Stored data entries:
--- START ---

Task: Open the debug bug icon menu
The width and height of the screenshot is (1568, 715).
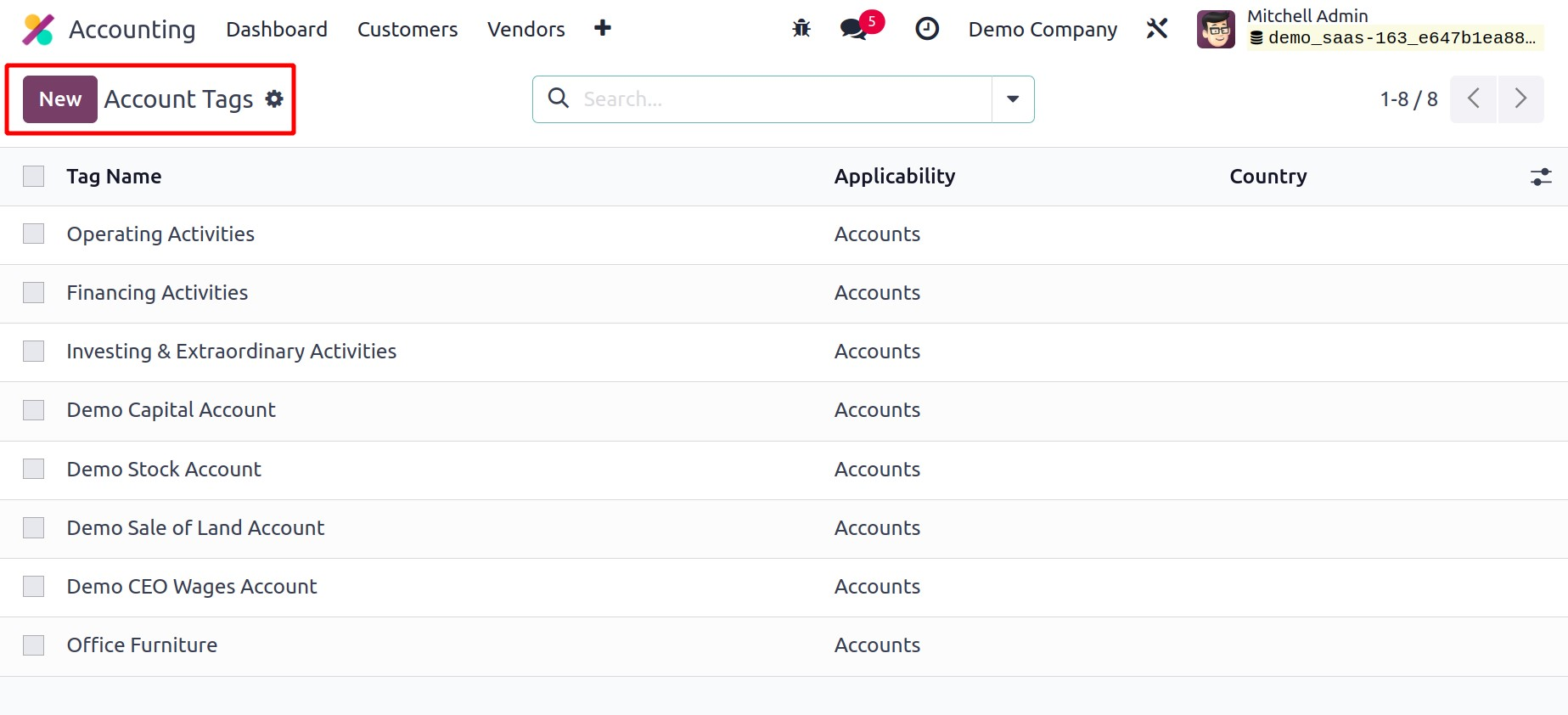Action: tap(801, 29)
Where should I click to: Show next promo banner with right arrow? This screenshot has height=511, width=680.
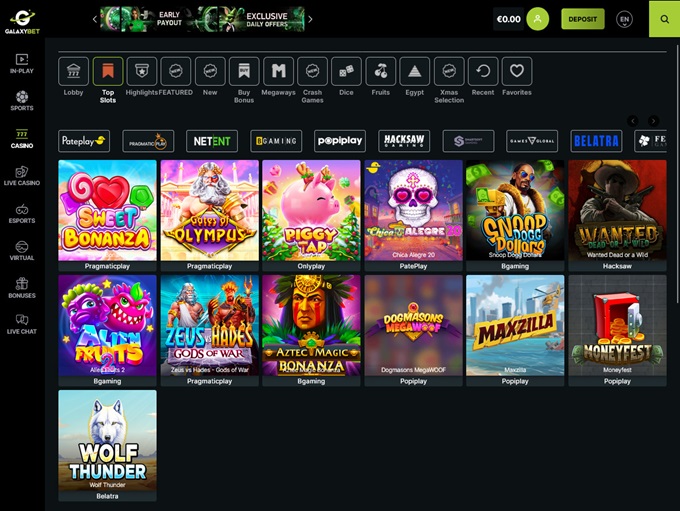tap(310, 18)
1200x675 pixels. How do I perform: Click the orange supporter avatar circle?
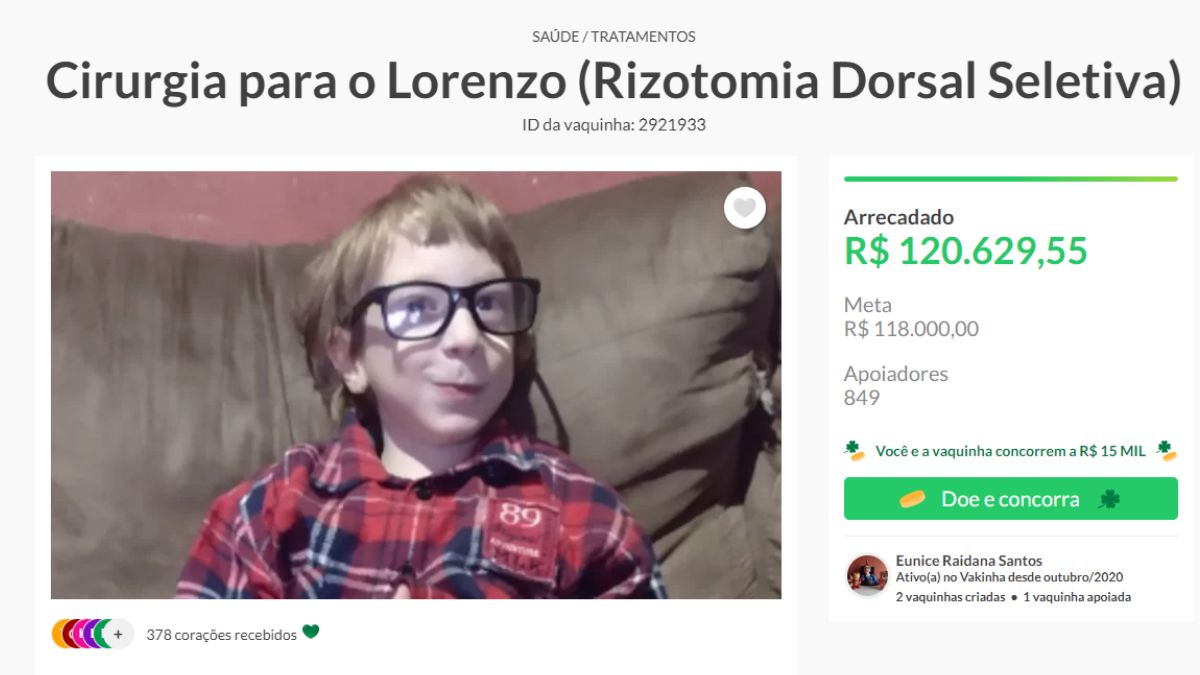click(x=60, y=634)
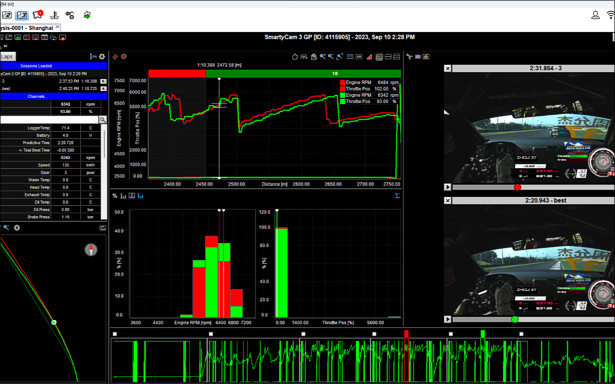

--- END ---

EXERCISE REQUIREMENTS: All of the data is to be transcribed exactly, with images omitted.

ANSWER TO THIS TASK:
Task: Open the debug bug icon menu
The width and height of the screenshot is (1568, 715).
Action: tap(801, 29)
Where should I click to: Show next promo banner with right arrow? This screenshot has height=511, width=680.
tap(310, 18)
1200x675 pixels. How do I perform: Click the orange supporter avatar circle?
click(x=60, y=634)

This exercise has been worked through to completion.